§ **WHAT IS BEING ASKED**
Leaving out all pictures, copy the lines below exactly, from the line with "You are a computer-use" to the last line, both ends included.

§ **TASK DATA**
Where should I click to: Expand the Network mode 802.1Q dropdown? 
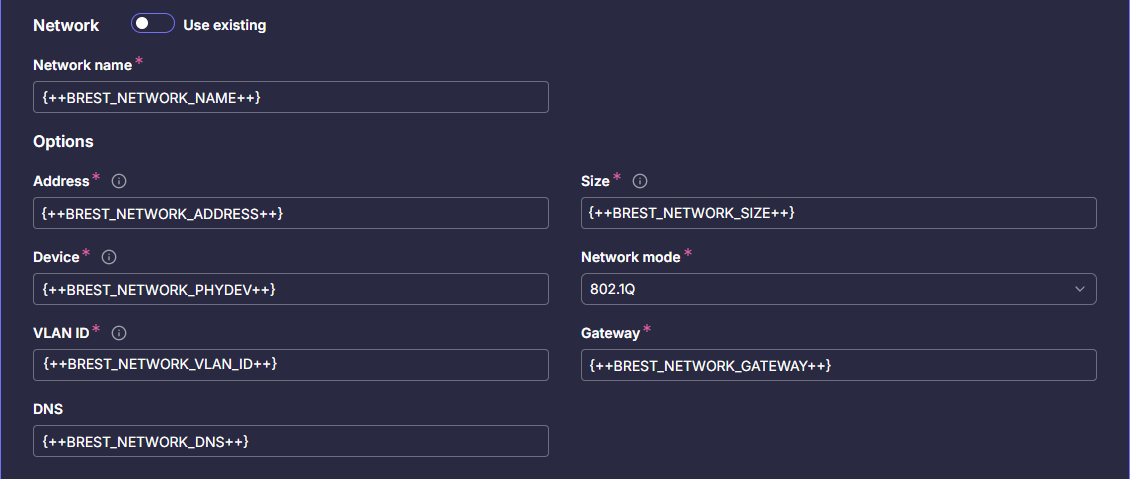tap(838, 289)
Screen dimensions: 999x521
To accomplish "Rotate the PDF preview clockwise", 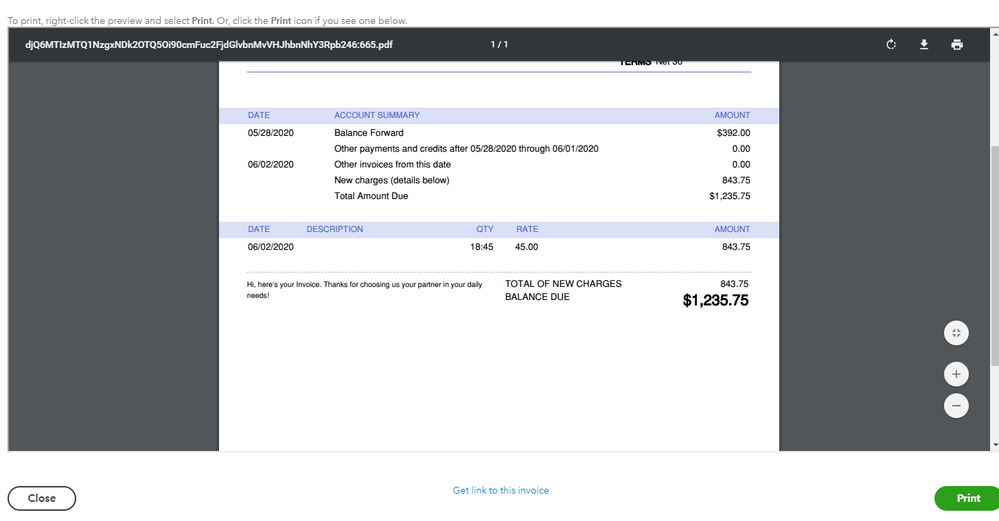I will (891, 45).
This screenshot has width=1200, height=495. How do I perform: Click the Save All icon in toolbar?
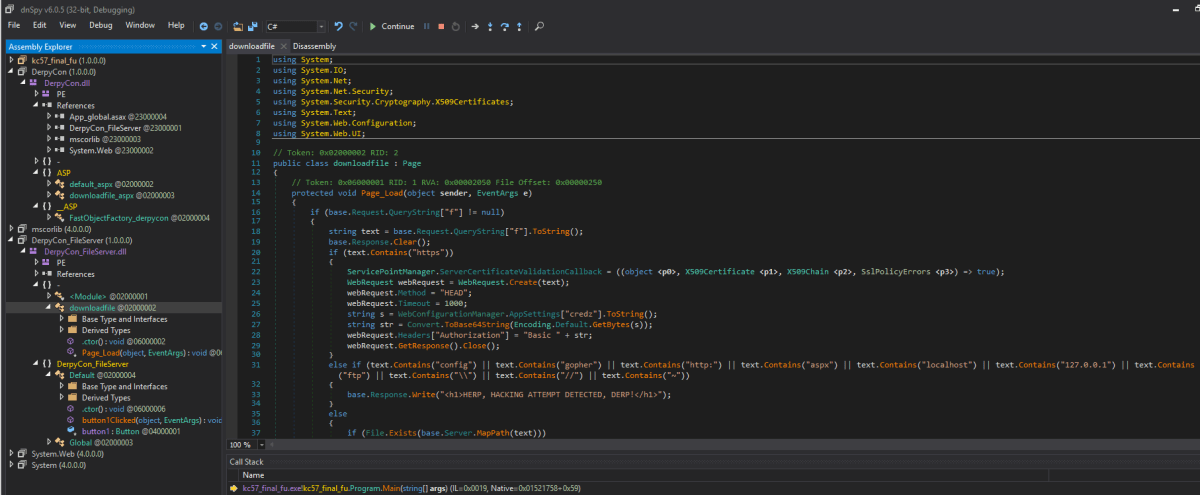point(252,25)
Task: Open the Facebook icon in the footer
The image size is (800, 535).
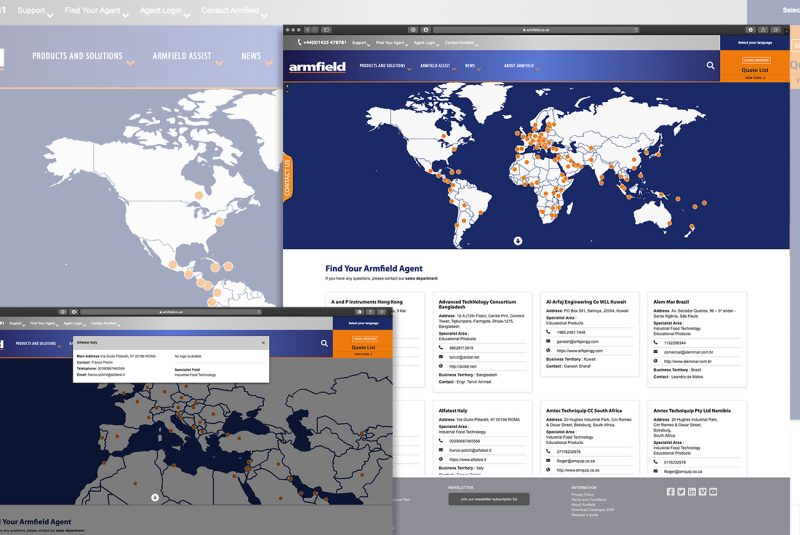Action: (670, 491)
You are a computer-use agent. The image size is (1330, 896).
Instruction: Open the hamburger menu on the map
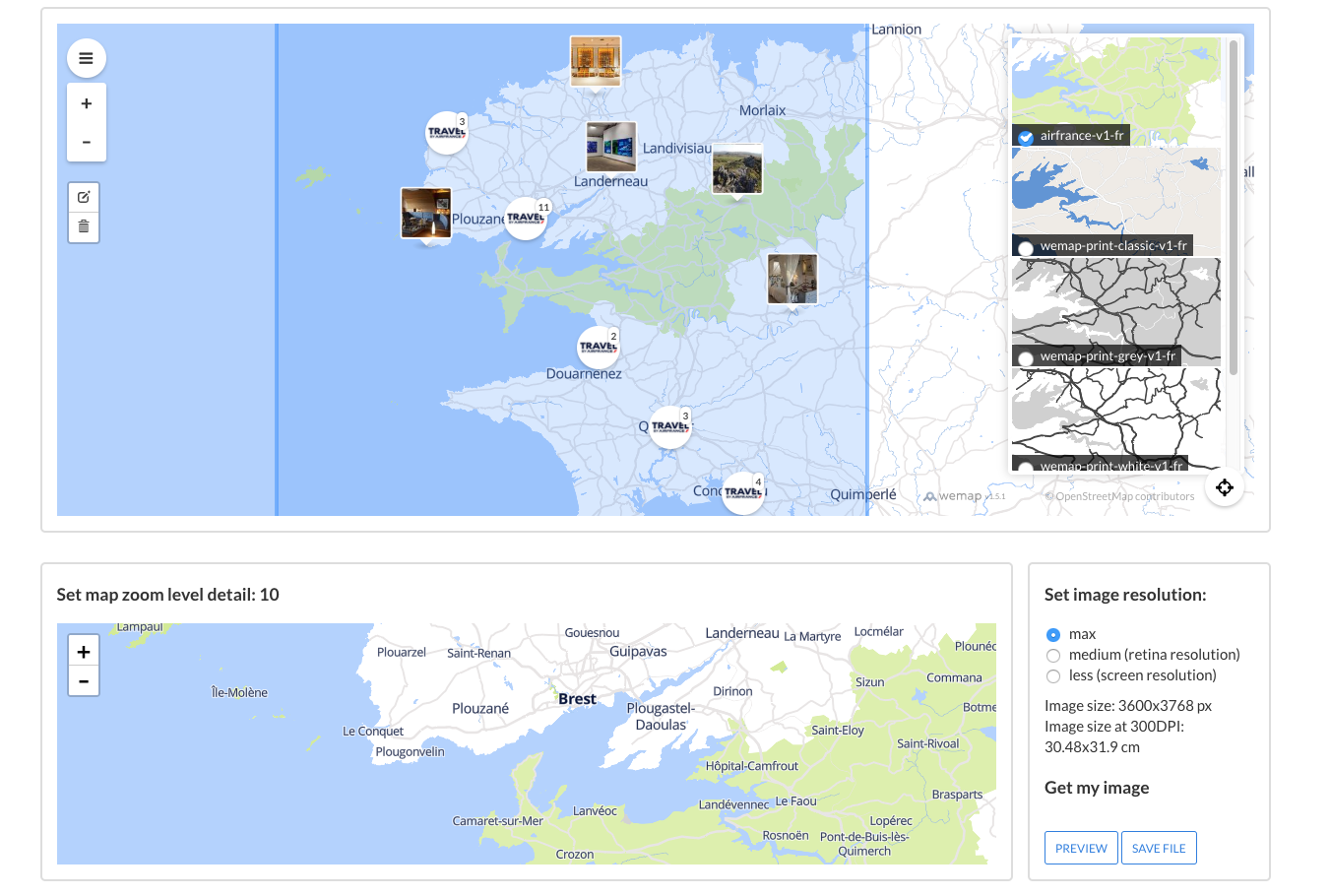pos(86,57)
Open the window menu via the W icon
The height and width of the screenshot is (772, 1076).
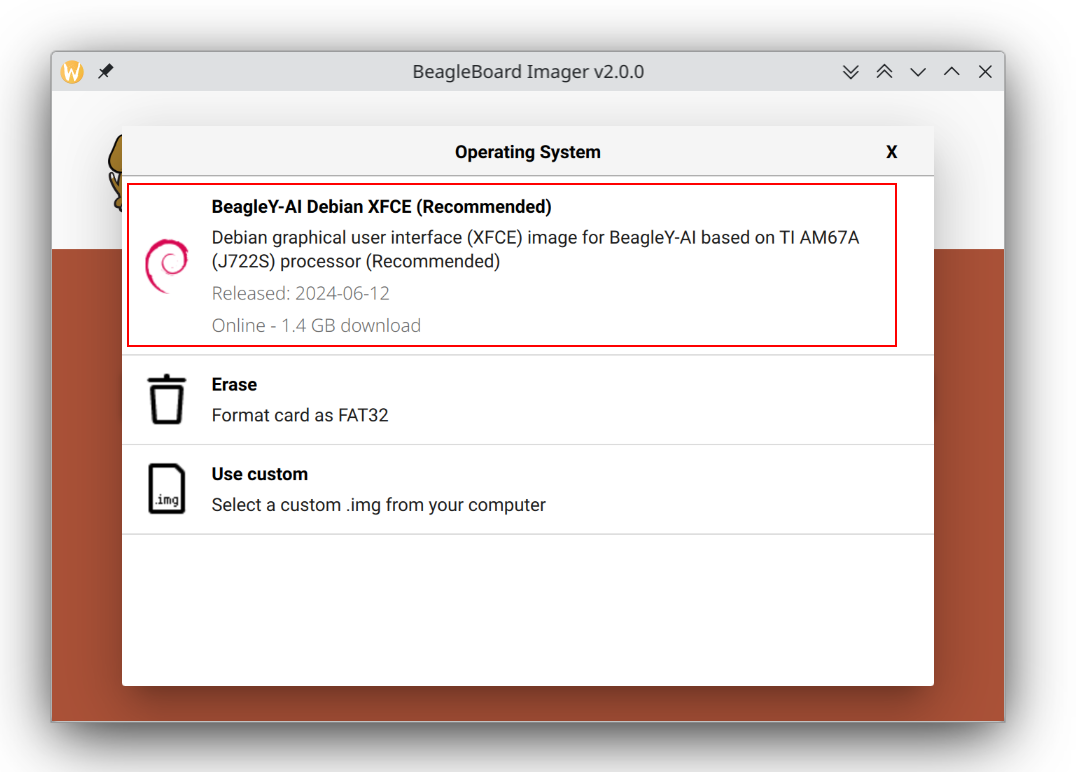70,71
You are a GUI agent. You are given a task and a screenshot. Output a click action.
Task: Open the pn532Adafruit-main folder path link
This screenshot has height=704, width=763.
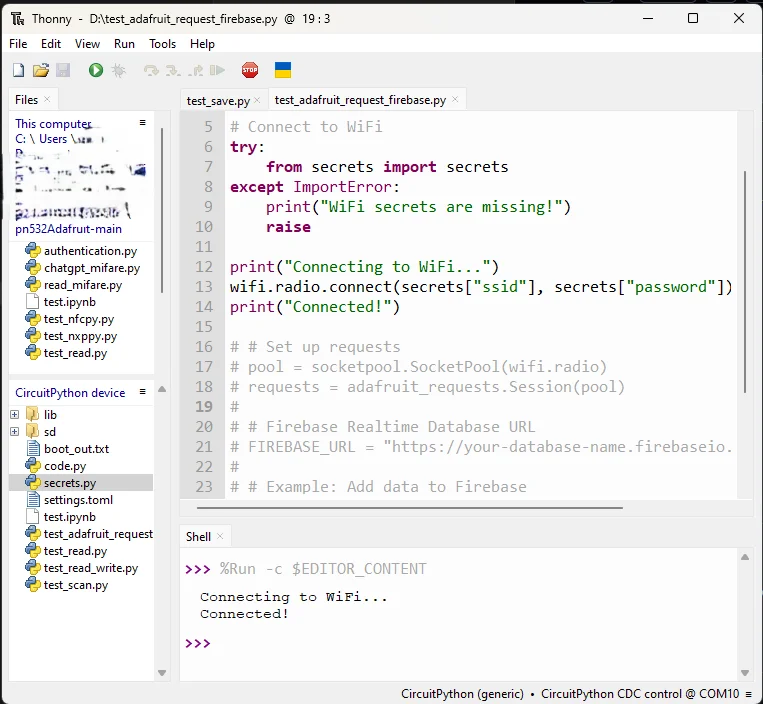point(68,229)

§ **ANSWER SECTION**
You are a computer-use agent. The image size is (1330, 896).
Instruction: Open the hamburger menu on the map
pos(86,57)
Open the window menu via the W icon
The height and width of the screenshot is (772, 1076).
70,71
You are a GUI agent. You are given a task and a screenshot. Output a click action.
Task: Open the pn532Adafruit-main folder path link
This screenshot has height=704, width=763.
point(68,229)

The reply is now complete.